Yesterday I was doing my weekly stock-up shop, which includes buying multiple jars of off-brand Nutella and trying to look nonchalant while doing so (I’ve never yet succeeded).
Our local grocery store is in a high-traffic area and the lines are reliably long. When I got to the check-out, there were two lines with about ten people in each. I turned up my ipod and tried to be positive – at least I wasn’t at IKEA on a Saturday.
After a few minutes with little forward-movement, a healthy young woman with two items in her hand approached the line. Her body language expressed frustration at the long wait situation, and I know this because her body language matched that of every other person in the store at the time.
She looked around angrily for a bit and then zeroed in on me. My German is middling to poor, but it’s not hard to understand the request when someone looks at the two items in her hand and then points to the two full baskets in your arms. She wanted to go ahead of me.
I’m not opposed to letting someone cut in front, especially when it’s my own idea and I take the initiative out of the goodness of my own generous heart. But at that point, I was number eight in line, with three or four people standing behind me.
If you were in a hurry for a legitimate reason (gushing blood, screaming children, food poisoning, avoiding ex-boyfriends), wouldn’t you try to go to the very front of the line? Why pick on the eighth in line person? Any rational, desperately bleeding person would go up to the number one or two person, point at the wound, and then cut in with an easy conscience.
My speculations led me to doubt the woman’s motives. What made her so special? Was she manipulating me? I have a thing about being manipulated and being made to feel like a pushover. She should have known that by my scowling facial expression!

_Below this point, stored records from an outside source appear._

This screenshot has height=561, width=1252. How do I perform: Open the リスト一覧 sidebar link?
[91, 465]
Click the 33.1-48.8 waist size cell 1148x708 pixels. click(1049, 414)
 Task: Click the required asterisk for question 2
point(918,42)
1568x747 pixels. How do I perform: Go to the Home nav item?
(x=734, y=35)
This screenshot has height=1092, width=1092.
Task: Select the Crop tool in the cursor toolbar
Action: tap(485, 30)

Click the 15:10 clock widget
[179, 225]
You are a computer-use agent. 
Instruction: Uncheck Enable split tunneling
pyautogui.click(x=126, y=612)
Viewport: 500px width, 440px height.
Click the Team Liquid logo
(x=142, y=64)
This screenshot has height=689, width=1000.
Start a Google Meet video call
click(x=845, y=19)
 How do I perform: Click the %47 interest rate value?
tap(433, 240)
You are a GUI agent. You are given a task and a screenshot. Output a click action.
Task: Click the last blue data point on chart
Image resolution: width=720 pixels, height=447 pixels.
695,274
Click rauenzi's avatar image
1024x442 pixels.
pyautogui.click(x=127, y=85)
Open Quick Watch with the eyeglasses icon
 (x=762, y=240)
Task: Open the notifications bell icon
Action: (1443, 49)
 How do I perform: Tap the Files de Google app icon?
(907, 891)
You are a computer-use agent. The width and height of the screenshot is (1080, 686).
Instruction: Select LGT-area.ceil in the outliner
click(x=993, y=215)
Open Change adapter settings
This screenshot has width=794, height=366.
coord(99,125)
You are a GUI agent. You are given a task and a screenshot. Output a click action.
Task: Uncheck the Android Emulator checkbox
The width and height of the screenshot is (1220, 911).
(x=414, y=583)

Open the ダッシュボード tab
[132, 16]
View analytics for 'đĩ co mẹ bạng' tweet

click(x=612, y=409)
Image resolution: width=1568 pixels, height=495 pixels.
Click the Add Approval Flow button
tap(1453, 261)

If she had clutched at her stomach in pain or had demonstrated need in any other way, I would have ceded graciously. Crying would have worked magic.
Instead, I pulled out one earbud in mock confusion, and said with an exaggerated shrug, “Ich spreche kein Deutsch” (translation: I speak no German). Then I flat-out refused to make eye contact until she stomped off to the back of the line.
I spent the rest of the day dwelling on my depravity. Did I successfully avoid being scammed or did I just succeed in being a horrible excuse for a human being? [Please don’t answer that – it’s a purely rhetorical question.]
Then I ate Nutella out of the jar and congratulated myself that this all went down two blocks from my apartment, and not at Ikea on a Saturday.